## WHAT IS REQUIRED
Collect each line in the rows below that contains the string "chłodnicze". Case counts.

## INFORMATION SUPPLIED
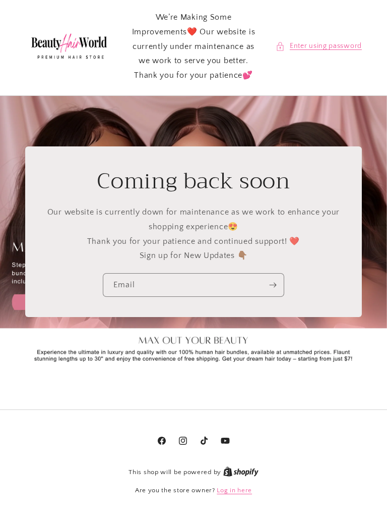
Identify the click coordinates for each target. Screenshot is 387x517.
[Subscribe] (273, 285)
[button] (319, 46)
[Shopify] (241, 472)
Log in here (234, 490)
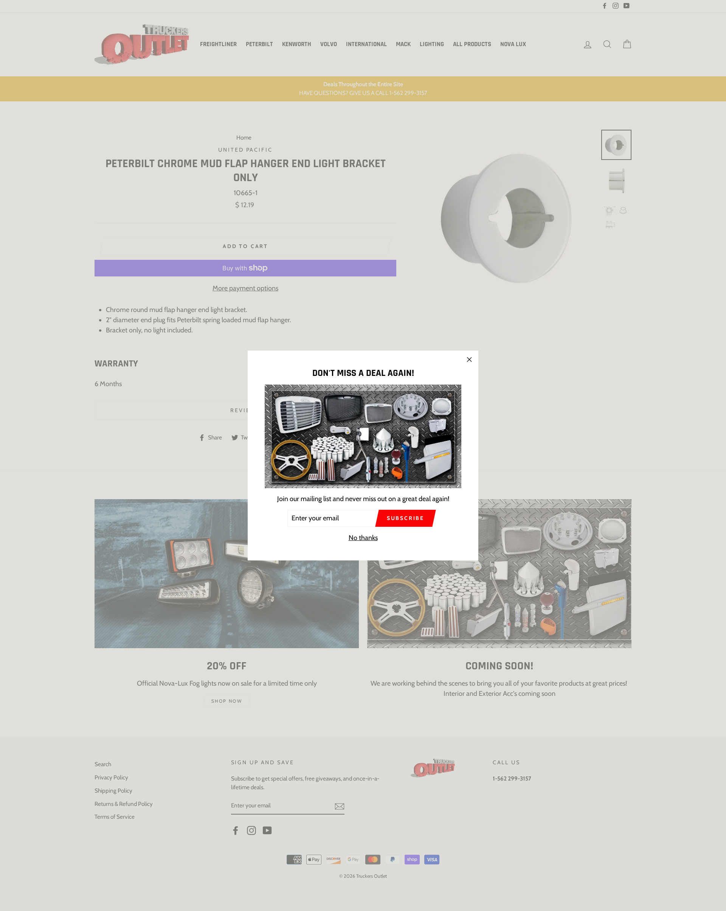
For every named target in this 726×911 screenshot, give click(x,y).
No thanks (363, 538)
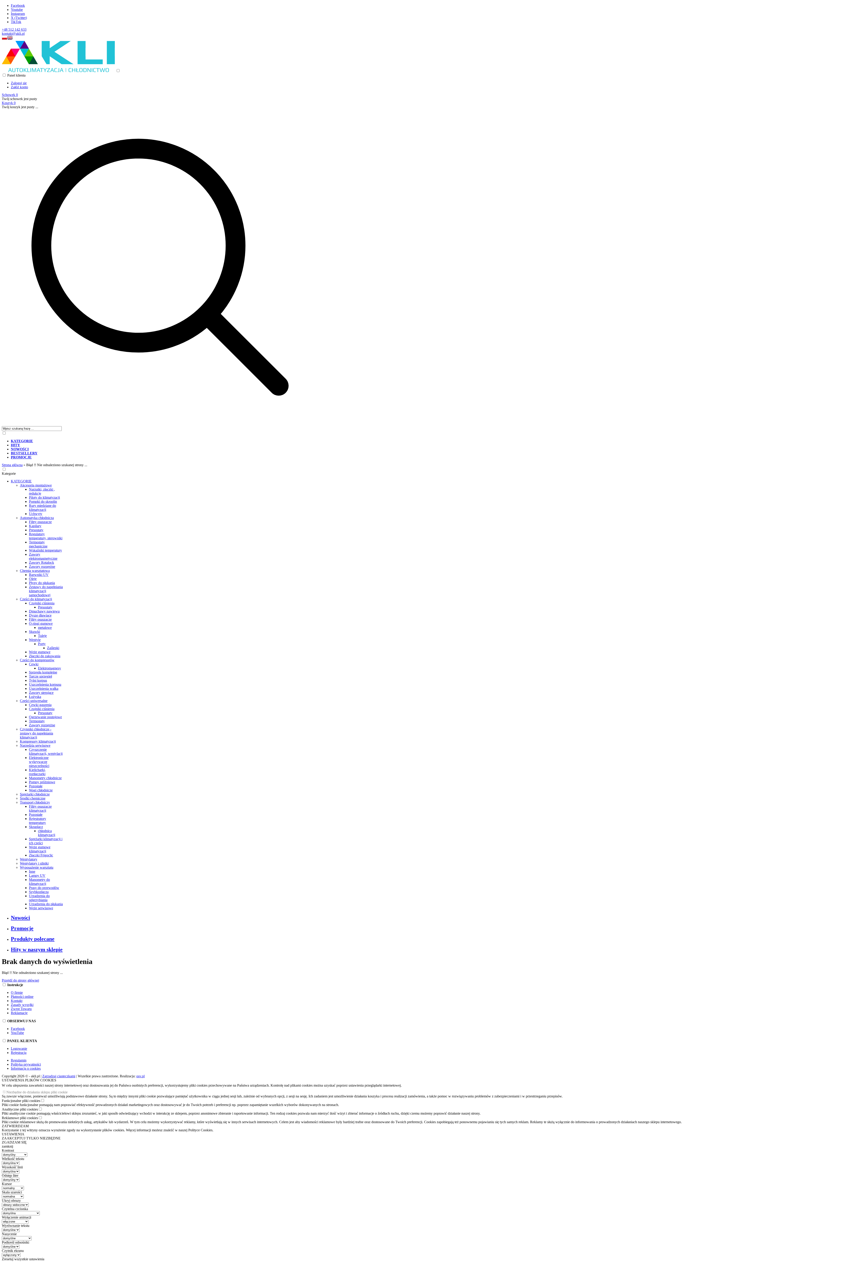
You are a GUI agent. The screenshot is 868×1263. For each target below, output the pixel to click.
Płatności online (22, 997)
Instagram (18, 14)
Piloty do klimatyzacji (44, 497)
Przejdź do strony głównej (20, 980)
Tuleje (42, 636)
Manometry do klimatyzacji (39, 882)
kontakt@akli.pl (13, 33)
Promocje (22, 928)
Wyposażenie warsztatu (36, 867)
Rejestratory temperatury (37, 821)
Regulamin (18, 1060)
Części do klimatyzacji (36, 599)
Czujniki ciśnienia (41, 603)
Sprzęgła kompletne (43, 672)
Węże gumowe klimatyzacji (39, 849)
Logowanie (19, 1048)
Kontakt (16, 1001)
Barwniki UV (39, 575)
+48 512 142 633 (14, 29)
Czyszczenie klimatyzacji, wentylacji (46, 751)
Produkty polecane (32, 939)
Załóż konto (19, 87)
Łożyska (35, 697)
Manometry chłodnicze (45, 778)
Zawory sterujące (41, 693)
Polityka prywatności (26, 1064)
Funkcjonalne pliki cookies (21, 1101)
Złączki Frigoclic (41, 855)
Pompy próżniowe (42, 782)
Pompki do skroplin (43, 501)
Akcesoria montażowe (36, 485)
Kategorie (9, 473)
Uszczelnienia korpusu (45, 684)
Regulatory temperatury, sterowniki (45, 536)
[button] (4, 39)
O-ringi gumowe (41, 623)
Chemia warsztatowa (35, 571)
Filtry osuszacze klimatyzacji (40, 808)
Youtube (17, 10)
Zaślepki (53, 648)
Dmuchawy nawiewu (44, 611)
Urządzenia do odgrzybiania (39, 898)
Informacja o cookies (26, 1068)
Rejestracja (18, 1053)
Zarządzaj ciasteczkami (58, 1076)
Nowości (20, 918)
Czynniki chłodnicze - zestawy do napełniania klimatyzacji (36, 733)
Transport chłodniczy (35, 802)
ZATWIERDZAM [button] (15, 1126)
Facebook (18, 5)
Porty (42, 644)
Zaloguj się (19, 83)
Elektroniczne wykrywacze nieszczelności (39, 762)
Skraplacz (36, 827)
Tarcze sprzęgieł (40, 676)
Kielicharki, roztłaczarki (37, 772)
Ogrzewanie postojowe (45, 717)
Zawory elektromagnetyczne (43, 556)
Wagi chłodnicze (41, 790)
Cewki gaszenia (40, 705)
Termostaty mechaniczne (38, 544)
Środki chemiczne (32, 798)
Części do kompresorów (37, 660)
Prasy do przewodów (44, 888)
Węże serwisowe (41, 908)
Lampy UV (37, 875)
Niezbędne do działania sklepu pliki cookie (37, 1092)
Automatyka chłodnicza (37, 518)
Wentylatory (28, 859)
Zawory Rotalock (41, 562)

## RESPONSE FOR THIS EXERCISE
Manometry chłodnicze (45, 778)
Czynniki chłodnicze - zestawy do napełniania klimatyzacji (36, 733)
Wagi chłodnicze (41, 790)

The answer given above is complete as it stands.